Menkumham Menilai KPK Tidak Gentlemen
Menteri Hukum dan Hak Asasi Manusia (Menkumham) Yasonna Laoly menganggap Komisi Pemberantasan Korupsi (KPK) tidak gentle lantaran tidak hadir
TRIBUNSUMSEL.COM, JAKARTA - Menteri Hukum dan Hak Asasi Manusia (Menkumham) Yasonna Laoly menganggap Komisi Pemberantasan Korupsi (KPK) tidak gentle lantaran tidak hadir dalam diskusi mengenai remisi terhadap pelaku tindak pidana korupsi.
"Jangan gua undang enggak datang, gua ditembakin dari belakang. Jangan gitu dong.
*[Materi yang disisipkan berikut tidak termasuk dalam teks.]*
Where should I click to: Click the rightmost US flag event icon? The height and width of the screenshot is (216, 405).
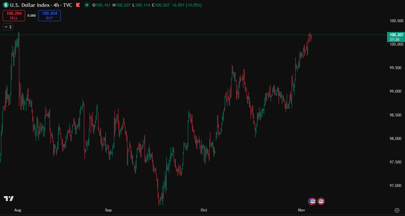tap(321, 201)
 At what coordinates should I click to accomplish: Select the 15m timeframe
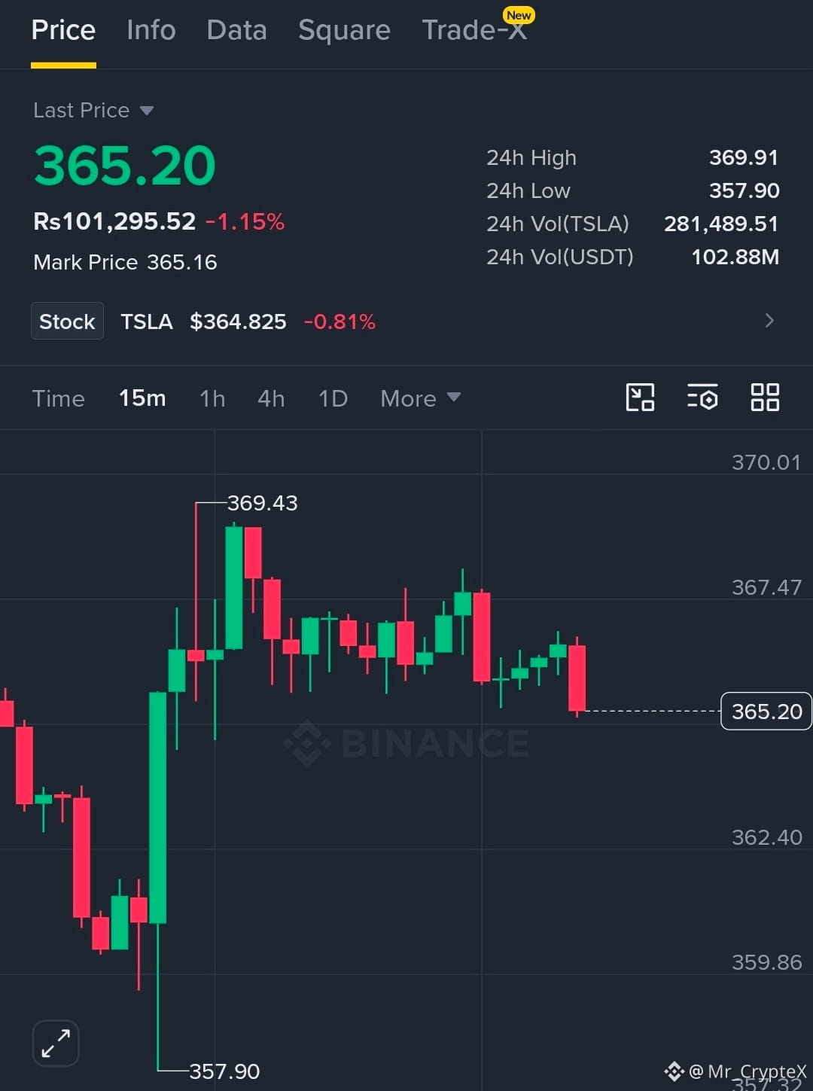click(x=142, y=398)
Gentlement," ujar Yasonna di Kantor Presiden, Jakarta, Senin (16/3/2015).
Yasonna mengaku dirinya sudah mengirimkan surat undangan kepada KPK agar pimpinannya hadir untuk berdiskusi mengenai penerapan remisi korupsi di Universitas Kristen Indonesia (UKI) kemarin.
Pihaknya sudah menunggu kehadiran KPK hingga menit terakhir namun satu pimpinan pun tidak hadir.
"KPK diundang menit terakhir tidak datang. Saya bisa buktikan. Kalau itu tidak diserahkan kepada komisioner, I don't know. Tapi (surat) itu ke bagian hukumnya. Mungkin Pak Johan tidak tahu. Ada (Undangan). Saya make sure (pastikan) termasuk ke ICW," kata Yasonna.
Diberitakan sebelumnya, Pimpinan sementara Komisi Pemberantasan Korupsi, Johan Budi mengaku pihaknya belum menerima undangan dari Kementerian Hukum dan Hak Asasi Manusia terkait pembahasan mengenai remisi bagi koruptor.
"Katanya sudah diundang, tapi pimpinan KPK belum terima undangannya. Enggak tahu kemana kalau sudah dikirim," ujar Johan di Kantor Presiden, Jakarta, Senin (16/3/2015).
Johan mengatakan pihaknya siap berkolaborasi dalam diskusi mengenai remisi terhadap pelaku tindak pidana korupsi. Namun tetap Johan mengatakan pihaknya tetap pada pengetatan remisi.
"Kami bisa kirim tim juga kalau diundang untuk diskusi. Tapi semangatnya tentu harus bagaimana tujuan kita pada pemberantasan korupsi adalah menimbulkan efek jera," kata Johan.